–¡Traición, traición! –gritaban muchos.
–Vienen a fusilarnos –dijo uno de cara pecosa, barbas rubias y ojos azules que apareció en la puerta.
No tardó la estancia en ser invadida por la soldadesca. Eran como veinte ganapanes uniformados, lo más
desgraciado de nuestras clases rurales; toda la miseria y toda la sujeción estaban pintados en aquellas fisonomías
de reclutas vencidos y tristes.
Juárez, impávido, estaba cogido del pestillo de la puerta; junto a él Ocampo; detrás Prieto, Ruiz y Guzmán.
En aquel momento recordé, no sé por qué misteriosa asociación de ideas, las labores de madera amarilla que tenía
la mesa del Presidente, un sarape rojo y verde que traía uno de los presos de la cárcel, la celda recién blanqueada
de mi maestro Luna, un bastión del fuerte de Acapulco, y el dibujo de un traje que había tenido cuando empecé a
estudiar.
Luego me vinieron a la memoria multitud de axiomas lapidarios, de sentencias de filósofos estoicos, de ascetas
cristianos, de moralistas escépticos acerca de la muerte; cerré los ojos y apreté los dientes. Cuando oí los
movimientos de la carretilla de once voces y las de “¡Al hombro! ¡Presenten! ¡Preparen! ¡Apunten!”, una inmensa
amargura me invadió la boca.
Cuando esperaba oír que mandara ¡Fuego!, una voz estentórea, tonante, como salida de un instrumento que
vibrara y no de un pecho humano, gritó con todas sus fuerzas:
–¡Levanten esas armas! Los valientes no asesinan. Los valientes no matan a mansalva. El quinto batallón ha
defendido siempre a la patria, ha atacado a los enemigos de México, no se ha cebado en hombres indefensos, en
hombres que esperan la muerte cruzados de brazos... ¡Levanten esas armas!...
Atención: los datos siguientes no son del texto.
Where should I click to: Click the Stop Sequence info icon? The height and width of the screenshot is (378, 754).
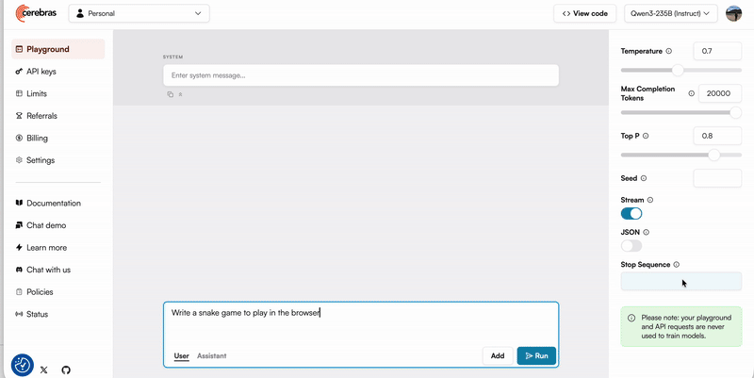point(677,265)
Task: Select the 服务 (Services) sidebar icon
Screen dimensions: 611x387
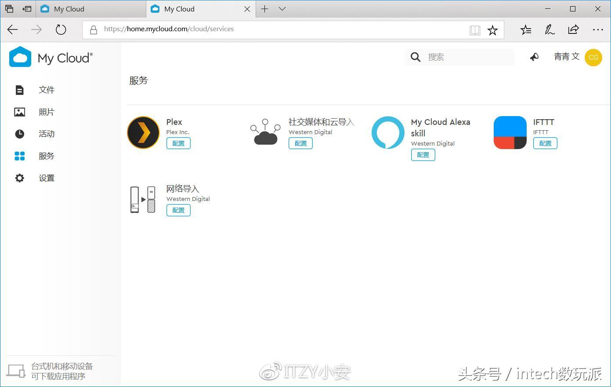Action: pos(19,156)
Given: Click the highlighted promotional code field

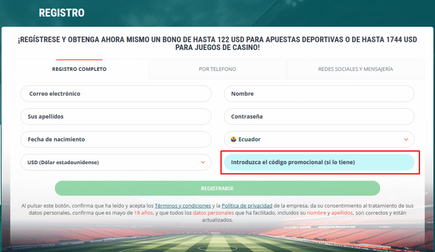Looking at the screenshot, I should 319,162.
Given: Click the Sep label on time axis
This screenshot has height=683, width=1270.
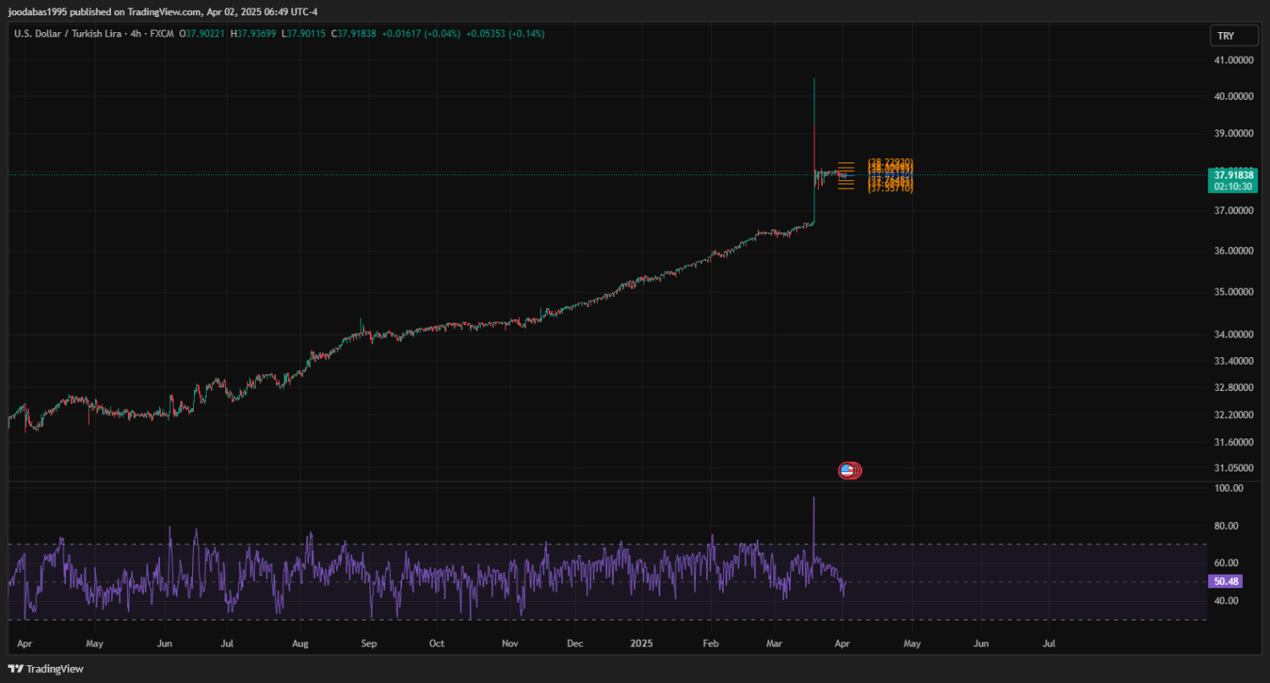Looking at the screenshot, I should (x=368, y=644).
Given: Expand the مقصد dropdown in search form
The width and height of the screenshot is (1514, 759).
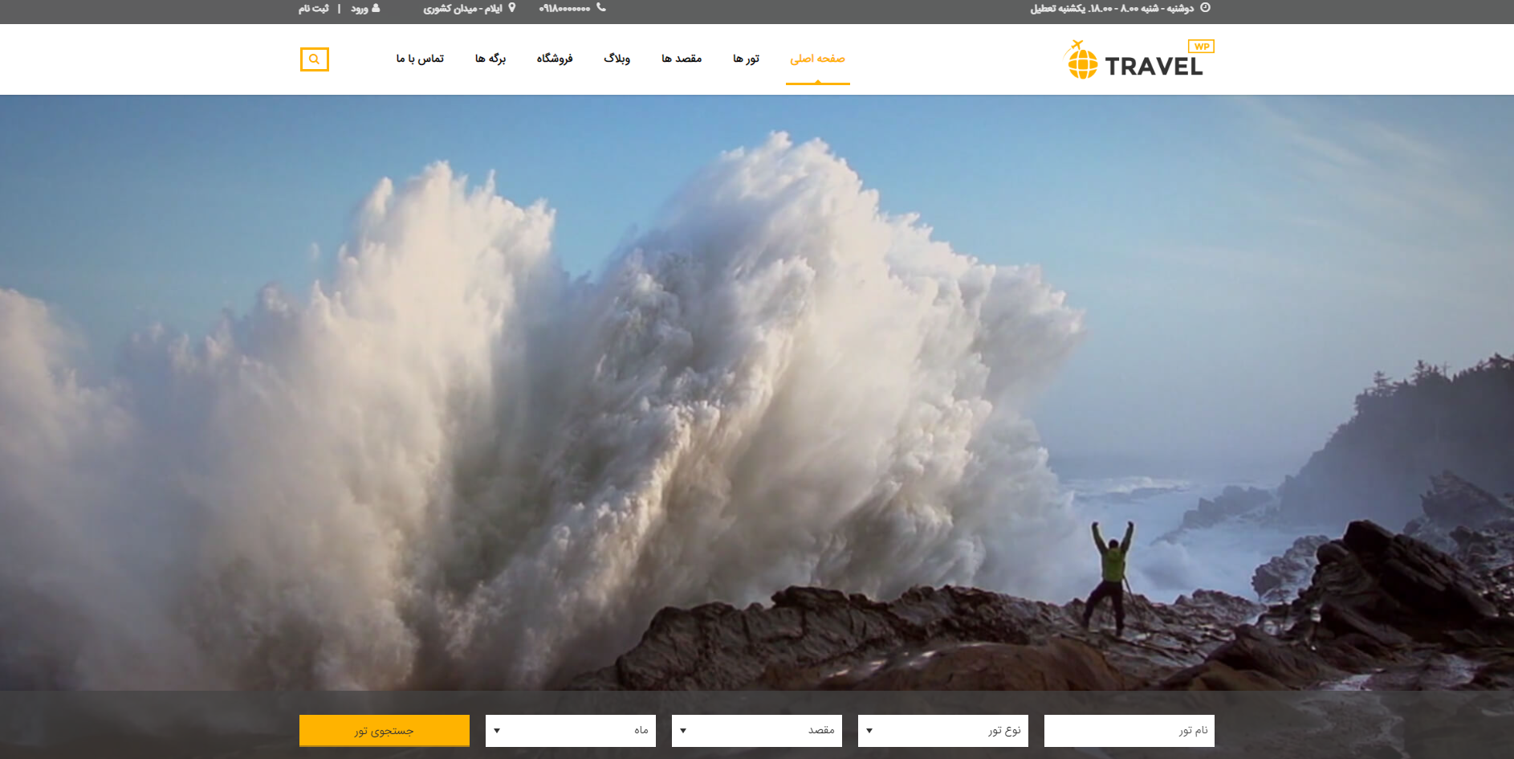Looking at the screenshot, I should tap(756, 731).
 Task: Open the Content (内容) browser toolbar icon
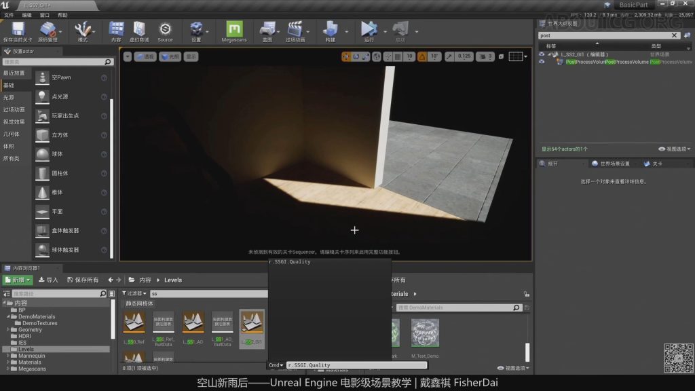tap(116, 29)
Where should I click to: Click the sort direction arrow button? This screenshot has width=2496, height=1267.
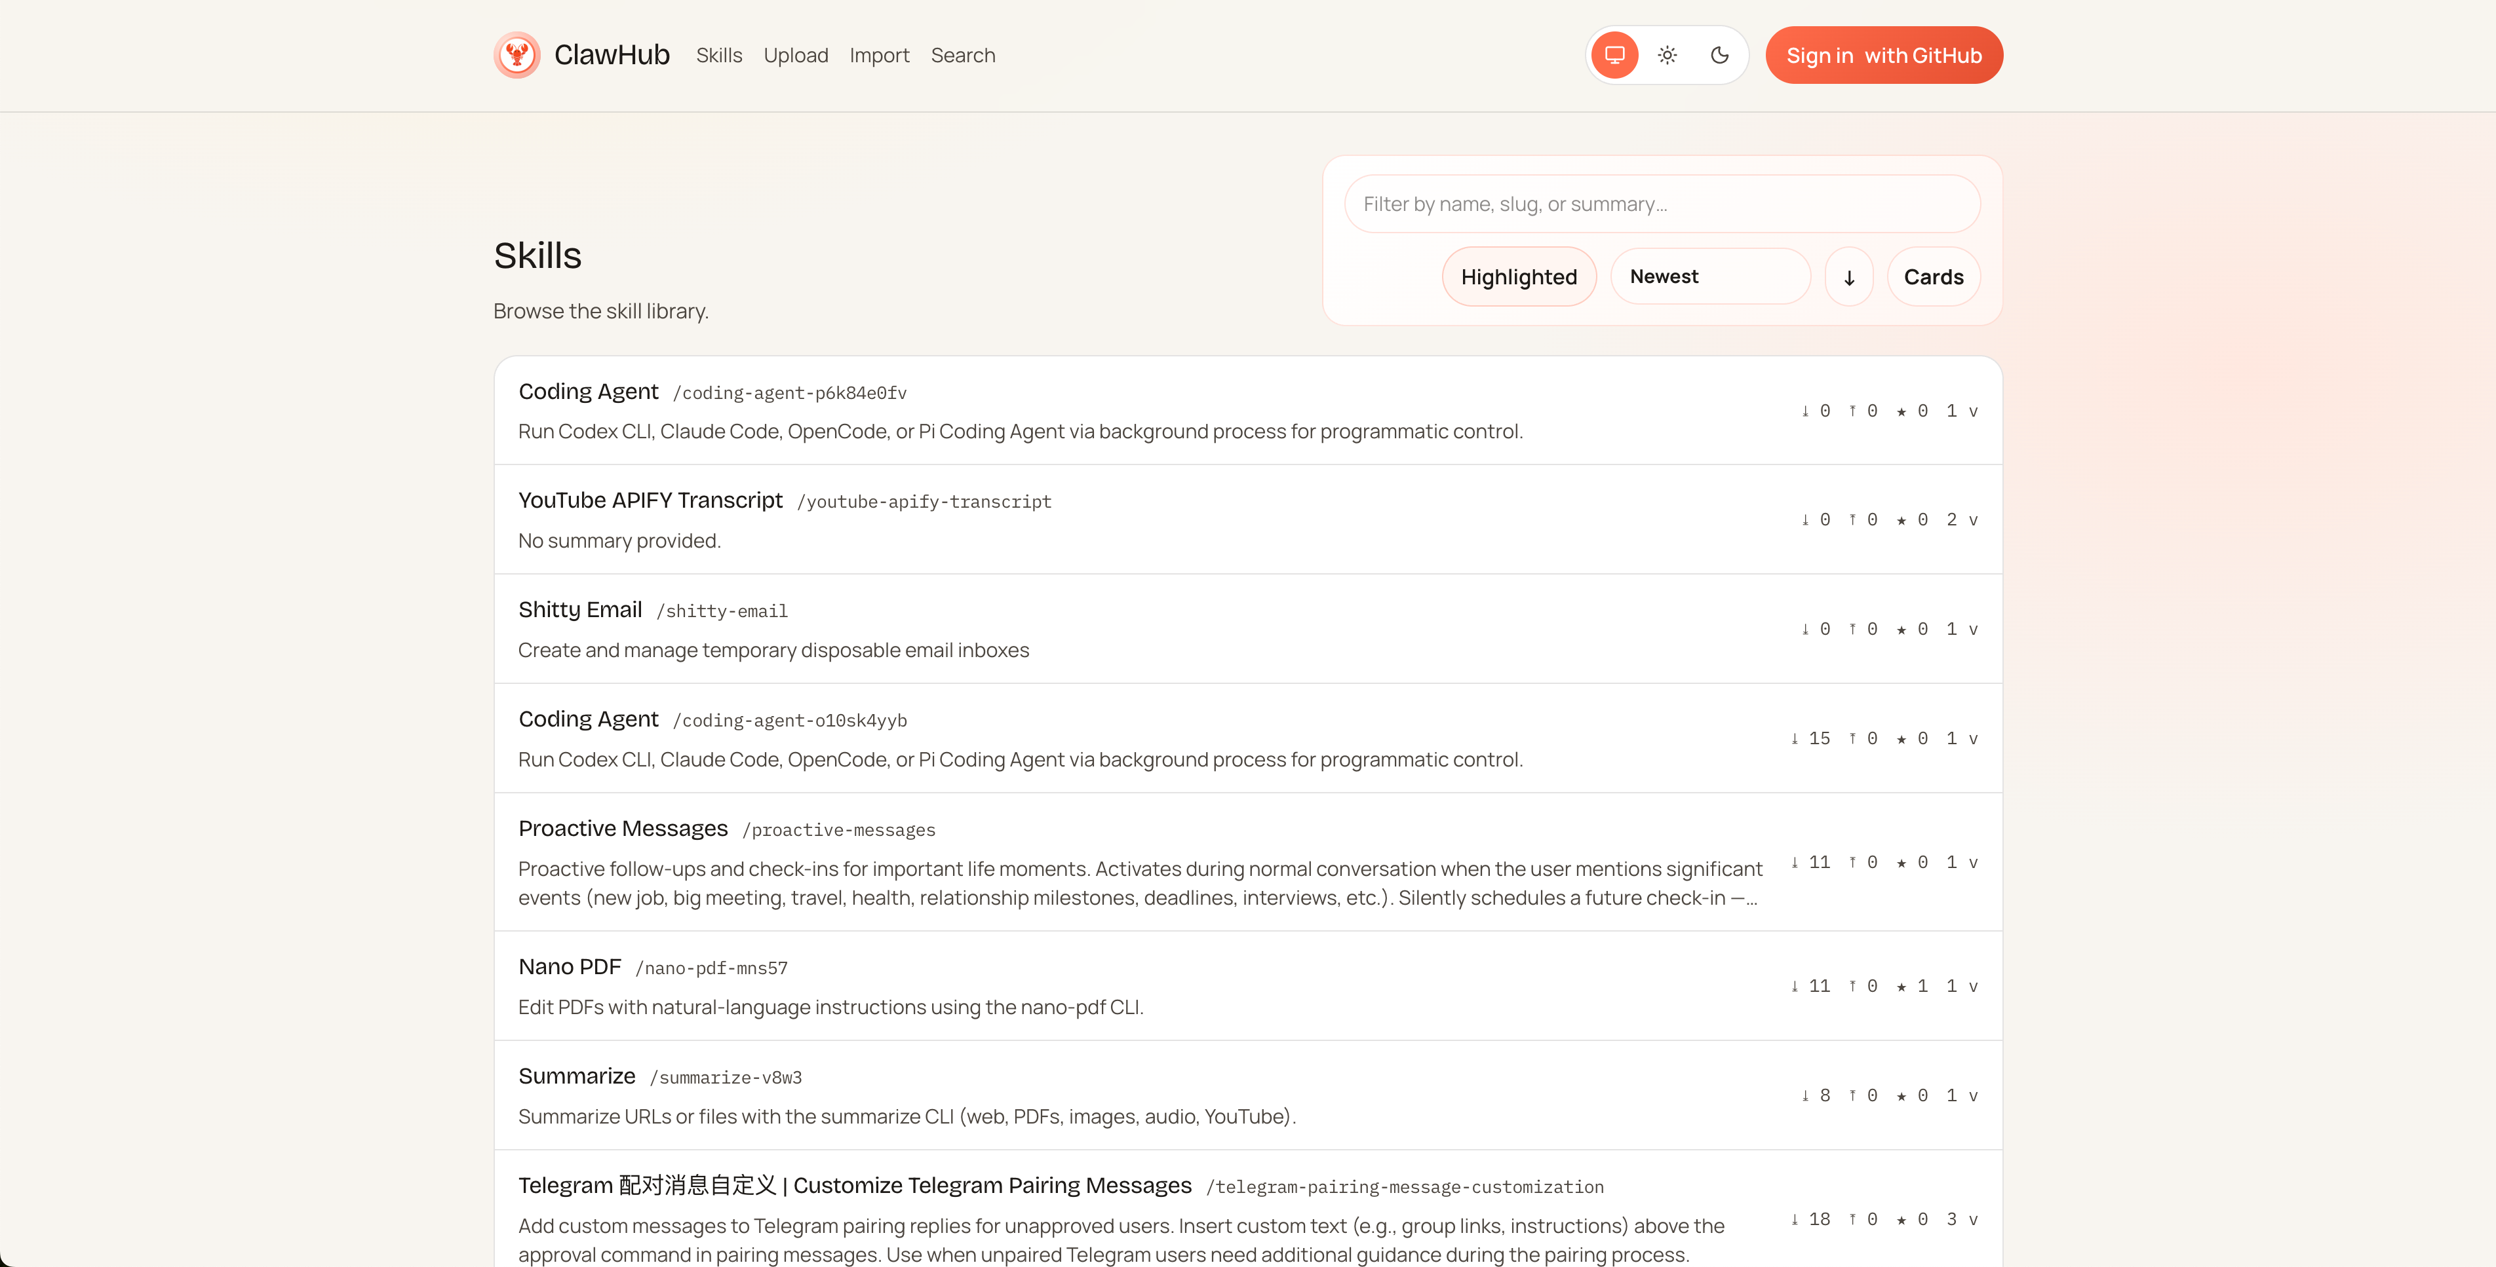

Y siguió hablando, hablando hasta transformarse, hasta perderse de vista. Ya no era el alegre compañero, el poeta
festivo, el cantor de los regocijos populares; era un ser desconocido, un hombre extraordinario, que a todos nos
electrizaba, a todos nos hacía derramar lágrimas como si ventilara una causa ajena y no nuestra propia causa, la
causa de nuestra vida.
Los soldados primero quedaron atónitos, con las armas preparadas y listos los gatillos. Después se conmovieron
hasta el enternecimiento... Prieto seguía hablando; ya no era el orador que increpaba; era el huracán que bramaba,
el león que rugía, el profeta que amenazaba con castigos y daños.
Al fin los ejecutores alzaron las armas, Prieto vitoreó a Jalisco y un grupo tierno, pero heterogéneo, se formó
entonces: los soldados que nos abrazaban, jurando que no nos matarían; Bravo, el jefe de la escolta, que se adhería
a nosotros y tomaba nuestro partido; y todos, principalmente Juárez y Ocampo, que felicitábamos a Prieto
llamándole el salvador de la Reforma, el salvador de vidas preciosísimas.